Records from a pointing dataset:
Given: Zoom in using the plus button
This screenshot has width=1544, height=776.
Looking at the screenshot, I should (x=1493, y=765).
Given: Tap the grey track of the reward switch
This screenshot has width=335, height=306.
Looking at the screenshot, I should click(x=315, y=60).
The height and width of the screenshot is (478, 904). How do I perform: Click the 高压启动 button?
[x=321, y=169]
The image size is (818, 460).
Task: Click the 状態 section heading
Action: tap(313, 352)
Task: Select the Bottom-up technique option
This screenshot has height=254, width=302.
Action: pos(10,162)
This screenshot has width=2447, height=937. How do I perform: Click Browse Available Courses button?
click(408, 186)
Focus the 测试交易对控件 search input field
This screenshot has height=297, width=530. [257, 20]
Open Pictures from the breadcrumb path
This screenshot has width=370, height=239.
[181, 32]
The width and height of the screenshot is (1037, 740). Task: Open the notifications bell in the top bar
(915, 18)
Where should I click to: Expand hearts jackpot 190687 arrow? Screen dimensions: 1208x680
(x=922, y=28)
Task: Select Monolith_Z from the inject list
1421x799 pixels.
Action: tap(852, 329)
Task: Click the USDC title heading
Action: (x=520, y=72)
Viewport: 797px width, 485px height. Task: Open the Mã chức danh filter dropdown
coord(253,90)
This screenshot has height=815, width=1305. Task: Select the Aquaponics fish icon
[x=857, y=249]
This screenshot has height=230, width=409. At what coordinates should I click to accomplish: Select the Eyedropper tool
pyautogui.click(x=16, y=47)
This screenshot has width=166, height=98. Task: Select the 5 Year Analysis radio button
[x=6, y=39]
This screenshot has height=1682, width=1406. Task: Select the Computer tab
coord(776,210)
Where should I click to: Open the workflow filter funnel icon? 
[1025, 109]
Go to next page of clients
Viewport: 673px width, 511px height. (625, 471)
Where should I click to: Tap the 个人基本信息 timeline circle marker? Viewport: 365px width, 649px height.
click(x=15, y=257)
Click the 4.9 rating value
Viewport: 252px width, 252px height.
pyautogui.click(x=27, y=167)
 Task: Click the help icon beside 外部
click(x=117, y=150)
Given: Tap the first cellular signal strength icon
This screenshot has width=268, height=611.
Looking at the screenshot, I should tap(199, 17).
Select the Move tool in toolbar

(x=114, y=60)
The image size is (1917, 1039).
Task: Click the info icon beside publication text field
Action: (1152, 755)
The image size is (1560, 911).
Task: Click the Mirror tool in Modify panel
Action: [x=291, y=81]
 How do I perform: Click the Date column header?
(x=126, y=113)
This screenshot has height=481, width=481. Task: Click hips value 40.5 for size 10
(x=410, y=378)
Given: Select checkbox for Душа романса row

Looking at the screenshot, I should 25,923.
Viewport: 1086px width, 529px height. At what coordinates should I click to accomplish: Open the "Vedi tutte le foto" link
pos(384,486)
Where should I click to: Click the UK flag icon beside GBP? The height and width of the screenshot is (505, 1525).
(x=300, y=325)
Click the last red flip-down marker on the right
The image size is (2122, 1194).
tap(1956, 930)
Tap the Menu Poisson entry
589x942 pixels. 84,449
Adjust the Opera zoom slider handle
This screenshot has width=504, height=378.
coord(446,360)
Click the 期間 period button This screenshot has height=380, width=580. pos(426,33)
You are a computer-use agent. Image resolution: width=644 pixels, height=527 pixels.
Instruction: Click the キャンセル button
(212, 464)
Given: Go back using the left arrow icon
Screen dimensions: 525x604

EXERCISE DETAILS:
Convert the records above into a JSON list of strings with one string per line, leaving out blank lines.

FINISHED EXERCISE:
[
  "Given: Zoom in using the plus button",
  "This screenshot has width=1544, height=776.",
  "Looking at the screenshot, I should (x=1493, y=765).",
  "Given: Tap the grey track of the reward switch",
  "This screenshot has width=335, height=306.",
  "Looking at the screenshot, I should click(x=315, y=60).",
  "The height and width of the screenshot is (478, 904). How do I perform: Click the 高压启动 button?",
  "[x=321, y=169]",
  "The image size is (818, 460).",
  "Task: Click the 状態 section heading",
  "Action: tap(313, 352)",
  "Task: Select the Bottom-up technique option",
  "This screenshot has height=254, width=302.",
  "Action: pos(10,162)",
  "This screenshot has width=2447, height=937. How do I perform: Click Browse Available Courses button?",
  "click(408, 186)",
  "Focus the 测试交易对控件 search input field",
  "This screenshot has height=297, width=530. [257, 20]",
  "Open Pictures from the breadcrumb path",
  "This screenshot has width=370, height=239.",
  "[181, 32]",
  "The width and height of the screenshot is (1037, 740). Task: Open the notifications bell in the top bar",
  "(915, 18)",
  "Where should I click to: Expand hearts jackpot 190687 arrow? Screen dimensions: 1208x680",
  "(x=922, y=28)",
  "Task: Select Monolith_Z from the inject list",
  "1421x799 pixels.",
  "Action: tap(852, 329)",
  "Task: Click the USDC title heading",
  "Action: (x=520, y=72)",
  "Viewport: 797px width, 485px height. Task: Open the Mã chức danh filter dropdown",
  "coord(253,90)",
  "This screenshot has height=815, width=1305. Task: Select the Aquaponics fish icon",
  "[x=857, y=249]",
  "This screenshot has height=230, width=409. At what coordinates should I click to accomplish: Select the Eyedropper tool",
  "pyautogui.click(x=16, y=47)",
  "This screenshot has width=166, height=98. Task: Select the 5 Year Analysis radio button",
  "[x=6, y=39]",
  "This screenshot has height=1682, width=1406. Task: Select the Computer tab",
  "coord(776,210)",
  "Where should I click to: Open the workflow filter funnel icon? ",
  "[1025, 109]",
  "Go to next page of clients",
  "Viewport: 673px width, 511px height. (625, 471)",
  "Where should I click to: Tap the 个人基本信息 timeline circle marker? Viewport: 365px width, 649px height.",
  "click(x=15, y=257)",
  "Click the 4.9 rating value",
  "Viewport: 252px width, 252px height.",
  "pyautogui.click(x=27, y=167)",
  " Task: Click the help icon beside 外部",
  "click(x=117, y=150)",
  "Given: Tap the first cellular signal strength icon",
  "This screenshot has width=268, height=611.",
  "Looking at the screenshot, I should tap(199, 17).",
  "Select the Move tool in toolbar",
  "(x=114, y=60)",
  "The image size is (1917, 1039).",
  "Task: Click the info icon beside publication text field",
  "Action: (1152, 755)",
  "The image size is (1560, 911).",
  "Task: Click the Mirror tool in Modify panel",
  "Action: [x=291, y=81]",
  " How do I perform: Click the Date column header?",
  "(x=126, y=113)",
  "This screenshot has height=481, width=481. Task: Click hips value 40.5 for size 10",
  "(x=410, y=378)",
  "Given: Select checkbox for Душа романса row",
  "Looking at the screenshot, I should 25,923.",
  "Viewport: 1086px width, 529px height. At what coordinates should I click to accomplish: Open the \"Vedi tutte le foto\" link",
  "pos(384,486)",
  "Where should I click to: Click the UK flag icon beside GBP? The height and width of the screenshot is (505, 1525).",
  "(x=300, y=325)",
  "Click the last red flip-down marker on the right",
  "The image size is (2122, 1194).",
  "tap(1956, 930)",
  "Tap the Menu Poisson entry",
  "589x942 pixels. 84,449",
  "Adjust the Opera zoom slider handle",
  "This screenshot has width=504, height=378.",
  "coord(446,360)",
  "Click the 期間 period button This screenshot has height=380, width=580. pos(426,33)",
  "You are a computer-use agent. Image resolution: width=644 pixels, height=527 pixels.",
  "Instruction: Click the キャンセル button",
  "(212, 464)",
  "Given: Go back using the left arrow icon",
  "Screen dimensions: 525x604"
]